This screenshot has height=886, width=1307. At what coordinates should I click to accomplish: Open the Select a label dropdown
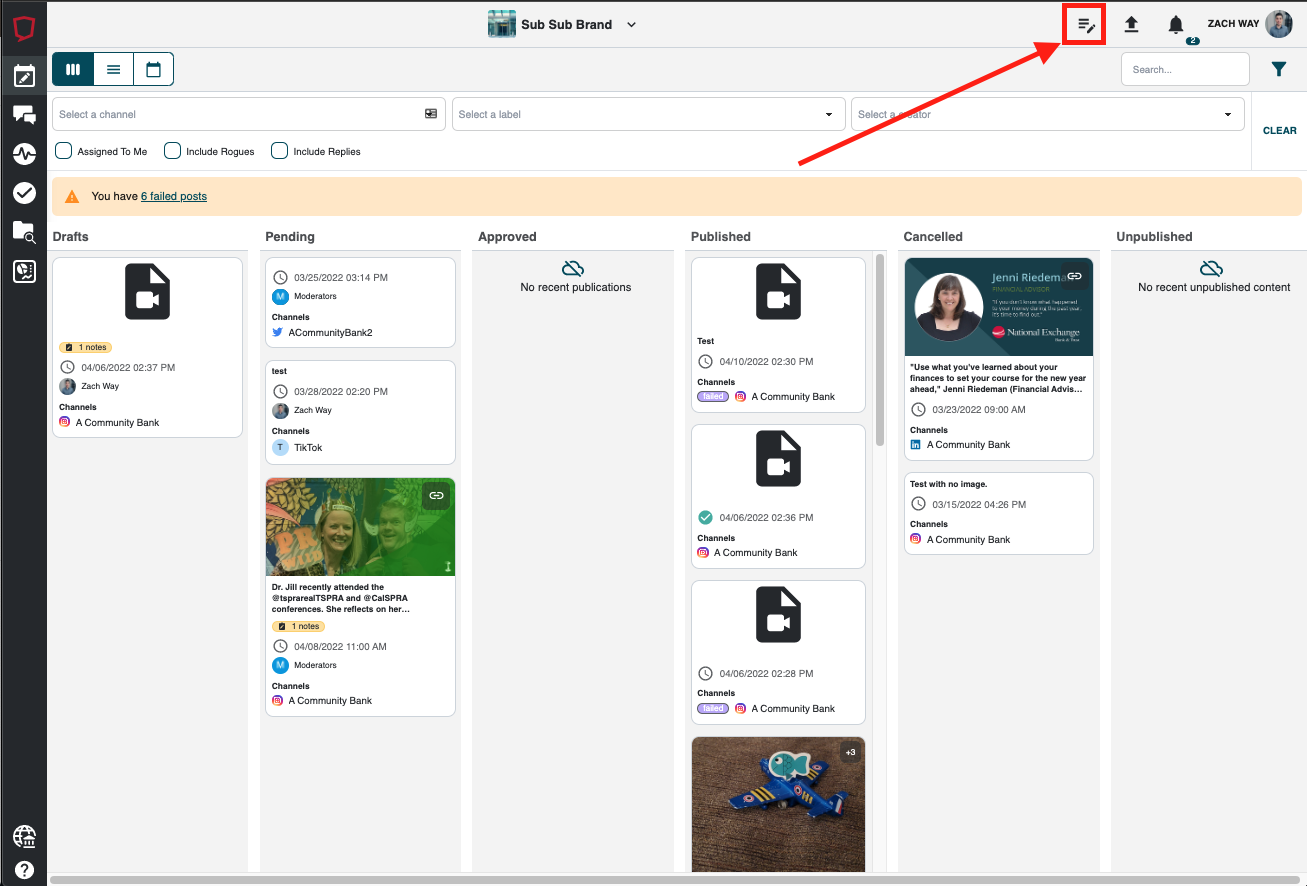(646, 114)
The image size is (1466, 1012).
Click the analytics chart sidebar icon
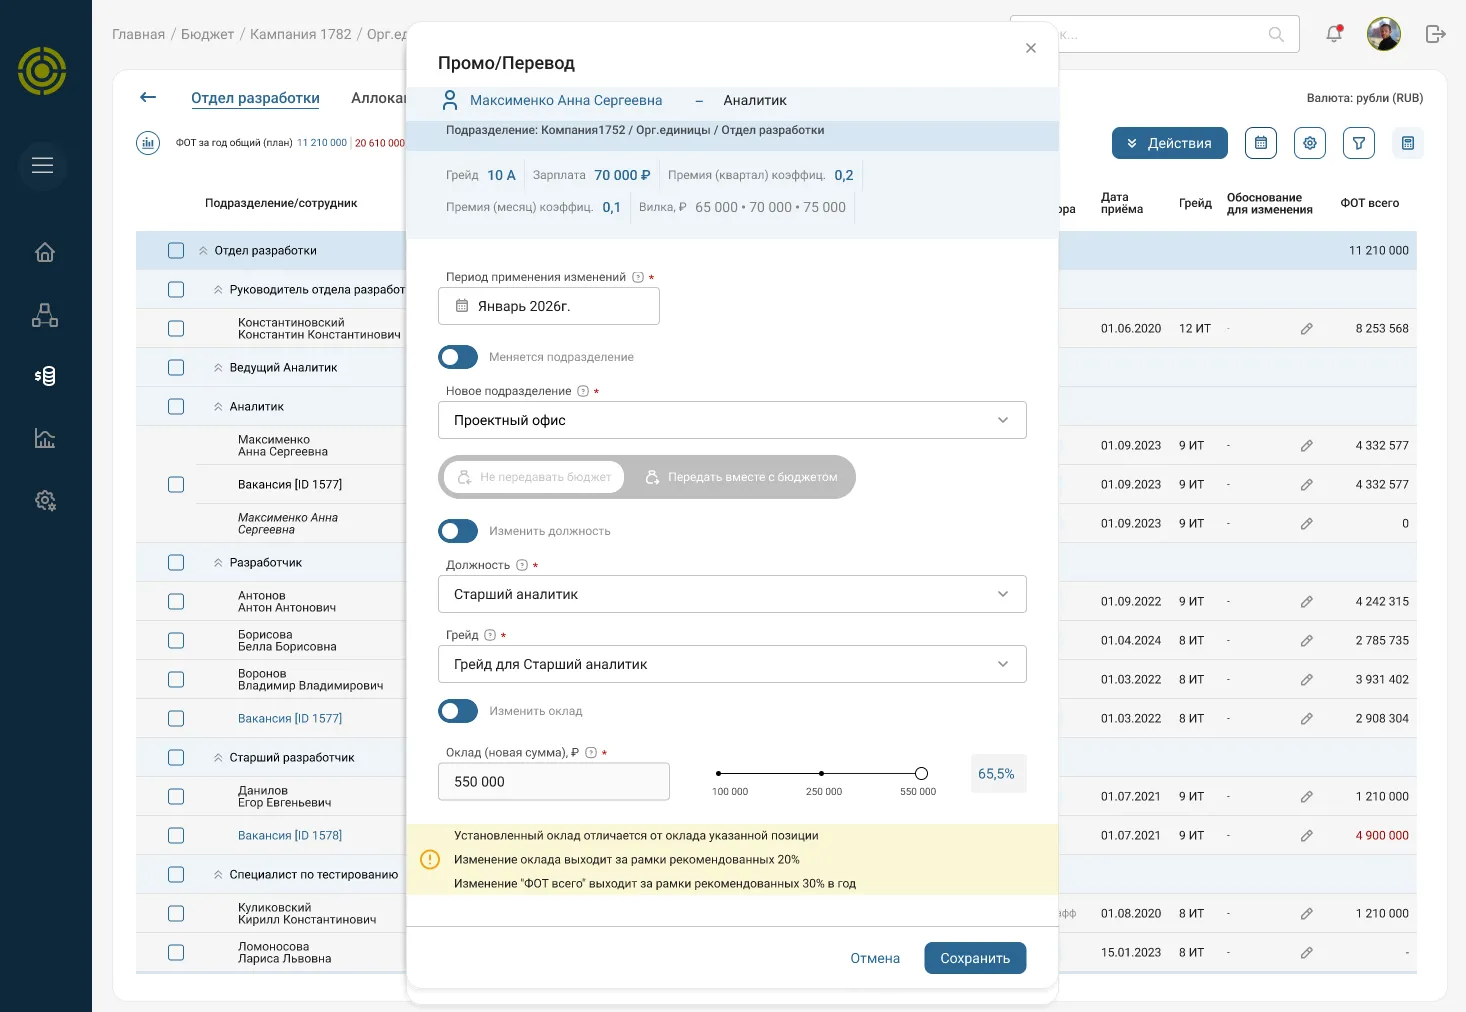click(45, 438)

## TASK TO CARRY OUT
Drop the pictures and copy the data exactly.

## ANSWER TO THIS PROBLEM
This screenshot has height=886, width=1307. At what coordinates should I click to accomplish: Open the Select a label dropdown
(646, 114)
The image size is (1466, 1012).
Click the analytics chart sidebar icon
click(45, 438)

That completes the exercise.